• _Work instructions_
Here the requirement is to repeat every record exactly, in full.

• _Data provided_
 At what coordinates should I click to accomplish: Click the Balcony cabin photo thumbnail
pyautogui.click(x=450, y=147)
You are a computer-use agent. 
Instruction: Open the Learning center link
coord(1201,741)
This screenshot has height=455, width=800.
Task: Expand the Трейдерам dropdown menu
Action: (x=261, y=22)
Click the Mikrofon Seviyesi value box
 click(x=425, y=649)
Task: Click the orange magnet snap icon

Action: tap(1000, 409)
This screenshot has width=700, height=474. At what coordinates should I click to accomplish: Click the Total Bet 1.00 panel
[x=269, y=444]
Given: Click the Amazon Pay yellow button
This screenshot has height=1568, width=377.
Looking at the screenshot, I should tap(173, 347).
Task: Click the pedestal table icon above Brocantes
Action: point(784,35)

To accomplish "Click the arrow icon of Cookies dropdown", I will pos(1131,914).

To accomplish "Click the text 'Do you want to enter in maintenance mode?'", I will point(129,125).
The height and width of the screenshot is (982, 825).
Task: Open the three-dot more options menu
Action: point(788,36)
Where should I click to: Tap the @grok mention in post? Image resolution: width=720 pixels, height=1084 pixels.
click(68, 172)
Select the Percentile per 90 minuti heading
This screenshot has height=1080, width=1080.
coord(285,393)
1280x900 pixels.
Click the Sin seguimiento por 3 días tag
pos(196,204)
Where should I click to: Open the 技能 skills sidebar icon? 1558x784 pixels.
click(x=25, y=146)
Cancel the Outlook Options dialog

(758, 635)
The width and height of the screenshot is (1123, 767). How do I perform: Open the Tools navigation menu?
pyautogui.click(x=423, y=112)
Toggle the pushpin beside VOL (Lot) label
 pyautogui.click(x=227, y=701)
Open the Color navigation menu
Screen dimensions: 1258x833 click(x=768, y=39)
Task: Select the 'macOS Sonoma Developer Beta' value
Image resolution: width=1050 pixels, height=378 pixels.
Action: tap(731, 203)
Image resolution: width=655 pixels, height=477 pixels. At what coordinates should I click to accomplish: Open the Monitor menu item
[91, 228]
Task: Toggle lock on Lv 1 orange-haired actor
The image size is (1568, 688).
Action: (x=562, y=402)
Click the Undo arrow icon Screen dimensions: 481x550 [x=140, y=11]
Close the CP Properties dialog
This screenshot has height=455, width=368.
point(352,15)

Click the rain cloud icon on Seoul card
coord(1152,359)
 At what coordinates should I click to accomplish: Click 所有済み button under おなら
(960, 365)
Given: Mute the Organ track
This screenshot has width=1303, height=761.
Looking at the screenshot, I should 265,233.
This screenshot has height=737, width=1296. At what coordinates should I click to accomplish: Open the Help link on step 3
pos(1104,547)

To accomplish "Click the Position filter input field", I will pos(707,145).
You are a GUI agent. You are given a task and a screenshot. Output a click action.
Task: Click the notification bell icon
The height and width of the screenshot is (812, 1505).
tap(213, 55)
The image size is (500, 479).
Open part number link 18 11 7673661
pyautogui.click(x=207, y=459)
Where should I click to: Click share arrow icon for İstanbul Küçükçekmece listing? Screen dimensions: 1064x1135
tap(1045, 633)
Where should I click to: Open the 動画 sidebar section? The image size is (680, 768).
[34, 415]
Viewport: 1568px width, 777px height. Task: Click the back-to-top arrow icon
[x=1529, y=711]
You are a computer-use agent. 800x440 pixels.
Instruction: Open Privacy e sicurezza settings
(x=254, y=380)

• _Solved exercise_
 At what coordinates should I click to accomplish: Click the Balcony cabin photo thumbnail
pyautogui.click(x=450, y=147)
You are a computer-use agent. 
Instruction: Open the Learning center link
coord(1201,741)
This screenshot has height=455, width=800.
Task: Expand the Трейдерам dropdown menu
Action: (x=261, y=22)
Click the Mikrofon Seviyesi value box
 click(x=425, y=649)
Task: Click the orange magnet snap icon

Action: tap(1000, 409)
This screenshot has width=700, height=474. At what coordinates should I click to accomplish: Click the Total Bet 1.00 panel
[x=269, y=444]
Given: Click the Amazon Pay yellow button
This screenshot has height=1568, width=377.
Looking at the screenshot, I should tap(173, 347).
Task: Click the pedestal table icon above Brocantes
Action: point(784,35)

To accomplish "Click the arrow icon of Cookies dropdown", I will pos(1131,914).

To accomplish "Click the text 'Do you want to enter in maintenance mode?'", I will point(129,125).
The height and width of the screenshot is (982, 825).
Task: Open the three-dot more options menu
Action: point(788,36)
Where should I click to: Tap the @grok mention in post? Image resolution: width=720 pixels, height=1084 pixels.
click(68, 172)
Select the Percentile per 90 minuti heading
This screenshot has height=1080, width=1080.
coord(285,393)
1280x900 pixels.
Click the Sin seguimiento por 3 días tag
pos(196,204)
Where should I click to: Open the 技能 skills sidebar icon? 1558x784 pixels.
click(x=25, y=146)
Cancel the Outlook Options dialog

(758, 635)
The width and height of the screenshot is (1123, 767). How do I perform: Open the Tools navigation menu?
pyautogui.click(x=423, y=112)
Toggle the pushpin beside VOL (Lot) label
 pyautogui.click(x=227, y=701)
Open the Color navigation menu
Screen dimensions: 1258x833 click(x=768, y=39)
Task: Select the 'macOS Sonoma Developer Beta' value
Image resolution: width=1050 pixels, height=378 pixels.
Action: tap(731, 203)
Image resolution: width=655 pixels, height=477 pixels. At what coordinates should I click to accomplish: Open the Monitor menu item
[91, 228]
Task: Toggle lock on Lv 1 orange-haired actor
The image size is (1568, 688).
Action: (x=562, y=402)
Click the Undo arrow icon Screen dimensions: 481x550 [x=140, y=11]
Close the CP Properties dialog
This screenshot has height=455, width=368.
point(352,15)

Click the rain cloud icon on Seoul card
coord(1152,359)
 At what coordinates should I click to accomplish: Click 所有済み button under おなら
(960, 365)
Given: Mute the Organ track
This screenshot has width=1303, height=761.
Looking at the screenshot, I should 265,233.
This screenshot has height=737, width=1296. At what coordinates should I click to accomplish: Open the Help link on step 3
pos(1104,547)

To accomplish "Click the Position filter input field", I will pos(707,145).
You are a GUI agent. You are given a task and a screenshot. Output a click action.
Task: Click the notification bell icon
The height and width of the screenshot is (812, 1505).
tap(213, 55)
The image size is (500, 479).
Open part number link 18 11 7673661
pyautogui.click(x=207, y=459)
Where should I click to: Click share arrow icon for İstanbul Küçükçekmece listing? Screen dimensions: 1064x1135
tap(1045, 633)
Where should I click to: Open the 動画 sidebar section? The image size is (680, 768).
[34, 415]
Viewport: 1568px width, 777px height. Task: Click the back-to-top arrow icon
[x=1529, y=711]
You are a computer-use agent. 800x440 pixels.
Instruction: Open Privacy e sicurezza settings
(x=254, y=380)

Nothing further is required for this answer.